-- The problem --
Set down all of the data that follows, keeping every character.

Listed records section start

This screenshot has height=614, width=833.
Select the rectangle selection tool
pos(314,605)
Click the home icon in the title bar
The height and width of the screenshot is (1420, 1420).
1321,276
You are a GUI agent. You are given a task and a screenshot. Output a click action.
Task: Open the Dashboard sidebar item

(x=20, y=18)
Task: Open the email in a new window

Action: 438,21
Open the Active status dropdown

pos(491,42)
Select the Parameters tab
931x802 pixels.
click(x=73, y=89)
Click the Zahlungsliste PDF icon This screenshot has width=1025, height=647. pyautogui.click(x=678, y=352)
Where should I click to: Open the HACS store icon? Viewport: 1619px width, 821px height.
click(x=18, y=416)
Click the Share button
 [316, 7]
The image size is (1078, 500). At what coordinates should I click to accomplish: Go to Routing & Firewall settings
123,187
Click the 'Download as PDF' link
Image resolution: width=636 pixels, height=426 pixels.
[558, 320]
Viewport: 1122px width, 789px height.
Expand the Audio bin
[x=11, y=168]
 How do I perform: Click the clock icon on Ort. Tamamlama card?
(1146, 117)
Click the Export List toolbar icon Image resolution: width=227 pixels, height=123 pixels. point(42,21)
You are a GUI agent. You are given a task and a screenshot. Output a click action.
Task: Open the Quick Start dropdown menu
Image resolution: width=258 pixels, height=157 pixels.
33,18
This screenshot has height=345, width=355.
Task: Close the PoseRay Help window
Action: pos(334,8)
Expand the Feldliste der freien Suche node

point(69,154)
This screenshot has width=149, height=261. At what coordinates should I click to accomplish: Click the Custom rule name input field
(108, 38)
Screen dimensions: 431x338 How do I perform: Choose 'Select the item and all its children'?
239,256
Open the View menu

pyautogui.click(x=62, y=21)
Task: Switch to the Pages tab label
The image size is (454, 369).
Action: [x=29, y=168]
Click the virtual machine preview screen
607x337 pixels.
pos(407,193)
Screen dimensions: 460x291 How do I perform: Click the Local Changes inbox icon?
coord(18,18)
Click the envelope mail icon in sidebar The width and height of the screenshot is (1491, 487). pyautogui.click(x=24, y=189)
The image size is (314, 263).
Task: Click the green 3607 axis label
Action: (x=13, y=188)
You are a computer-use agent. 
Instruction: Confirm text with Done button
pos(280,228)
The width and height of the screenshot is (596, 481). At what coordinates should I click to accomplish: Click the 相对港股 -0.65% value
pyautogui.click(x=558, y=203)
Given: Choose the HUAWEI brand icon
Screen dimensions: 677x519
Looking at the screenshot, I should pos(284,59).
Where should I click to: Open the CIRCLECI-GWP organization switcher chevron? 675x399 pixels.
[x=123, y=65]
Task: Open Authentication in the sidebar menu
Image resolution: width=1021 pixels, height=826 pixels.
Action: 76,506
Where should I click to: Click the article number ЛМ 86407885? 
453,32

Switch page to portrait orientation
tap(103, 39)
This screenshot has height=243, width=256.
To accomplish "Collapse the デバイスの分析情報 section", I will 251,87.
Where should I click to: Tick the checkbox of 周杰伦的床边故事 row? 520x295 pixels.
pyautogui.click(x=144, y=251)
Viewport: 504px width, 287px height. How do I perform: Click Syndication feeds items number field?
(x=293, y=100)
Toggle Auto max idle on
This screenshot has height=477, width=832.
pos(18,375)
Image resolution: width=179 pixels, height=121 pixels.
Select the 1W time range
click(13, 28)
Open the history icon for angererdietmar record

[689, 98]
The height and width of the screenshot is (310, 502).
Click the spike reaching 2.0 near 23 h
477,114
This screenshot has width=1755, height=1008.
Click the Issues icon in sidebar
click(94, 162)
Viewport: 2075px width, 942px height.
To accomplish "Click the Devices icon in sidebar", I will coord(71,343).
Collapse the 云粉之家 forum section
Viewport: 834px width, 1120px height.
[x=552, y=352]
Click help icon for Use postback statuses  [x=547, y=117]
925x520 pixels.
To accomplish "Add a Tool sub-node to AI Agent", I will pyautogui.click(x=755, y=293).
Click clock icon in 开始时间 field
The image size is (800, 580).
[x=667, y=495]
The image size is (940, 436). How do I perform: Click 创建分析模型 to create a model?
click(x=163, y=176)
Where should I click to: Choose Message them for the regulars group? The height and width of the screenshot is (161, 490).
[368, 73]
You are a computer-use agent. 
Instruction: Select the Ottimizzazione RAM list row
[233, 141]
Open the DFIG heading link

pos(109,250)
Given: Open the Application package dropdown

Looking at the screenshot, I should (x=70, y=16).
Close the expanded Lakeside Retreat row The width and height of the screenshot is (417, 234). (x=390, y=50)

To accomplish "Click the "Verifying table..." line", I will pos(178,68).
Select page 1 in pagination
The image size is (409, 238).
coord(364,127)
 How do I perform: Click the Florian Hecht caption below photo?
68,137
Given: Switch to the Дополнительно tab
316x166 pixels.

Listed records section end

-- Exercise response --
This screenshot has height=614, width=833.
Select the rectangle selection tool
pos(314,605)
Click the home icon in the title bar
The height and width of the screenshot is (1420, 1420).
1321,276
You are a GUI agent. You are given a task and a screenshot. Output a click action.
Task: Open the Dashboard sidebar item

(x=20, y=18)
Task: Open the email in a new window

Action: 438,21
Open the Active status dropdown

pos(491,42)
Select the Parameters tab
931x802 pixels.
click(x=73, y=89)
Click the Zahlungsliste PDF icon This screenshot has width=1025, height=647. pyautogui.click(x=678, y=352)
Where should I click to: Open the HACS store icon? Viewport: 1619px width, 821px height.
click(x=18, y=416)
Click the Share button
 [316, 7]
The image size is (1078, 500). At what coordinates should I click to accomplish: Go to Routing & Firewall settings
123,187
Click the 'Download as PDF' link
Image resolution: width=636 pixels, height=426 pixels.
[558, 320]
Viewport: 1122px width, 789px height.
Expand the Audio bin
[x=11, y=168]
 How do I perform: Click the clock icon on Ort. Tamamlama card?
(1146, 117)
Click the Export List toolbar icon Image resolution: width=227 pixels, height=123 pixels. point(42,21)
You are a GUI agent. You are given a task and a screenshot. Output a click action.
Task: Open the Quick Start dropdown menu
Image resolution: width=258 pixels, height=157 pixels.
33,18
This screenshot has height=345, width=355.
Task: Close the PoseRay Help window
Action: pos(334,8)
Expand the Feldliste der freien Suche node

point(69,154)
This screenshot has width=149, height=261. At what coordinates should I click to accomplish: Click the Custom rule name input field
(108, 38)
Screen dimensions: 431x338 How do I perform: Choose 'Select the item and all its children'?
239,256
Open the View menu

pyautogui.click(x=62, y=21)
Task: Switch to the Pages tab label
The image size is (454, 369).
Action: [x=29, y=168]
Click the virtual machine preview screen
607x337 pixels.
pos(407,193)
Screen dimensions: 460x291 How do I perform: Click the Local Changes inbox icon?
coord(18,18)
Click the envelope mail icon in sidebar The width and height of the screenshot is (1491, 487). pyautogui.click(x=24, y=189)
The image size is (314, 263).
Task: Click the green 3607 axis label
Action: (x=13, y=188)
You are a computer-use agent. 
Instruction: Confirm text with Done button
pos(280,228)
The width and height of the screenshot is (596, 481). At what coordinates should I click to accomplish: Click the 相对港股 -0.65% value
pyautogui.click(x=558, y=203)
Given: Choose the HUAWEI brand icon
Screen dimensions: 677x519
Looking at the screenshot, I should pos(284,59).
Where should I click to: Open the CIRCLECI-GWP organization switcher chevron? 675x399 pixels.
[x=123, y=65]
Task: Open Authentication in the sidebar menu
Image resolution: width=1021 pixels, height=826 pixels.
Action: 76,506
Where should I click to: Click the article number ЛМ 86407885? 
453,32

Switch page to portrait orientation
tap(103, 39)
This screenshot has height=243, width=256.
To accomplish "Collapse the デバイスの分析情報 section", I will 251,87.
Where should I click to: Tick the checkbox of 周杰伦的床边故事 row? 520x295 pixels.
pyautogui.click(x=144, y=251)
Viewport: 504px width, 287px height. How do I perform: Click Syndication feeds items number field?
(x=293, y=100)
Toggle Auto max idle on
This screenshot has height=477, width=832.
pos(18,375)
Image resolution: width=179 pixels, height=121 pixels.
Select the 1W time range
click(13, 28)
Open the history icon for angererdietmar record

[689, 98]
The height and width of the screenshot is (310, 502).
Click the spike reaching 2.0 near 23 h
477,114
This screenshot has width=1755, height=1008.
Click the Issues icon in sidebar
click(94, 162)
Viewport: 2075px width, 942px height.
To accomplish "Click the Devices icon in sidebar", I will coord(71,343).
Collapse the 云粉之家 forum section
Viewport: 834px width, 1120px height.
[x=552, y=352]
Click help icon for Use postback statuses  [x=547, y=117]
925x520 pixels.
To accomplish "Add a Tool sub-node to AI Agent", I will pyautogui.click(x=755, y=293).
Click clock icon in 开始时间 field
The image size is (800, 580).
[x=667, y=495]
The image size is (940, 436). How do I perform: Click 创建分析模型 to create a model?
click(x=163, y=176)
Where should I click to: Choose Message them for the regulars group? The height and width of the screenshot is (161, 490).
[368, 73]
You are a computer-use agent. 
Instruction: Select the Ottimizzazione RAM list row
[233, 141]
Open the DFIG heading link

pos(109,250)
Given: Open the Application package dropdown

Looking at the screenshot, I should (x=70, y=16).
Close the expanded Lakeside Retreat row The width and height of the screenshot is (417, 234). (x=390, y=50)

To accomplish "Click the "Verifying table..." line", I will pos(178,68).
Select page 1 in pagination
The image size is (409, 238).
coord(364,127)
 How do I perform: Click the Florian Hecht caption below photo?
68,137
Given: Switch to the Дополнительно tab
316x166 pixels.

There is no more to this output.